A common mistake new trader’s make is that they use an inappropriate trading strategy, or worse still, they have got no trading strategy at all. Adopting a trading approach and using it on a regular basis, provides a framework of discipline. It is also likely that this will deliver better results than a hap-hazard approach or using a continuously changing number of strategies. Care must be taken when choosing a trading strategy. It would be a mistake to attempt trading a strategy dependent on five minute graphs if you are unable to access your trading platform for much of the trading day. Equally, it would be a mistake to utilize a strategy based on monthly charts if your trading horizon is calculated in days or weeks.

Some traders tend to believe that a more complex system is generally a better system. They develop systems that employ huge numbers of inputs and need extremely involved calculations and algorithms. They repeatedly generate charts which are so heavily covered in indicators that it becomes difficult to distinguish the price action. While some of these complex methods certainly can be effective, the greater the quantity of inputs and calculations they require, the greater potential there is for something to go wrong. In some ways, an easy approach can often be superior (and less difficult to follow with confidence) than a more complex system.

One of many approaches used by a lot of traders is the short trade. This is where a trader sells a Contract for difference that they don’t presently hold in anticipation of buying it back again at a lower price in the future. While it might be argued that there is little difference between taking a long position or a short position, the short position might not be suitable for a conservative trader. In theory, a short position holds much greater risk than a long position. This is because of the difference in the maximum possible downside for each type of trade. When owning a long Contract for difference position, the worst potential move would be for the CFD to fall to zero and become worthless. For a short position, where losses will mount as prices rise, the greatest loss is unlimited. While holding a short Contract for difference position on a share with a skyrocketing price is unlikely, it is possible. It would be a mistake for a highly conservative trader to trade on the short side, especially without a stop loss order in place.
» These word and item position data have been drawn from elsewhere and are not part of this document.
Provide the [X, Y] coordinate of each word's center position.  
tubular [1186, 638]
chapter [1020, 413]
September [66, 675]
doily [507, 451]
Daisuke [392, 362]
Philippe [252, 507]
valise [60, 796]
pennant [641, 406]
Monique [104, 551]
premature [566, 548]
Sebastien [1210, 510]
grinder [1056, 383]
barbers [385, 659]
2. Learn to use your trading platform.
It can sometimes be a steep learning curve when trading on a brand new platform however once you have spent the time and effort and overcome any lingering fears of technology you’ll realize that this is crucial if you are to become a successful on line trader. It is no good waiting until you have open positions and the markets start moving before you figure out how to put on or adjust a stop-loss or take-profit order. You should ‘know’ how to maneuver around the platform and open, close or adjust orders without needing to look up the user guide.

You should also prepare for more severe situations. Think about what could happen if your internet connection were to fail or if your PC became infected with a virus and was not operating at its peak. As a safety measure, it is sensible to keep your DMA CFD providers phone number written down near your PC. It is also good practice to maintain an inventory of your open positions so that you know what your exposure is.

3. Take responsibility for your trades.
The majority of traders closely monitor their open positions but there are those that make the mistake of not doing so. By regularly checking on your open positions you’ll know what your overall exposure to the market is and whether or not you’re in profit or loss situation.

In addition to trading errors, some traders simply forget that they have placed certain orders, or because they do not understand the platform they find they have unintentionally placed orders without intending to do so. It is best to find these mistakes as fast as possible by monitoring your open positions. Errors made when entering trades are more frequent than you may think. Traders often hit buy instead of sell (or vice versa) or enter the incorrect quantity or even the wrong ticker symbol. These are simple errors that are often put down to having a “fat finger”. However, if you take your trading seriously, be certain to ensure that you exercise the appropriate degree of care.

CFD trading can be very rewarding and enjoyable when you spend some time initially educating yourself and learning the tools of your trade.Of course it is always important to remember that trading DMA CFDs can be risky, however the information outlined above will help you in controlling risk and can help you to avoid lots of the errors traders make at the begining.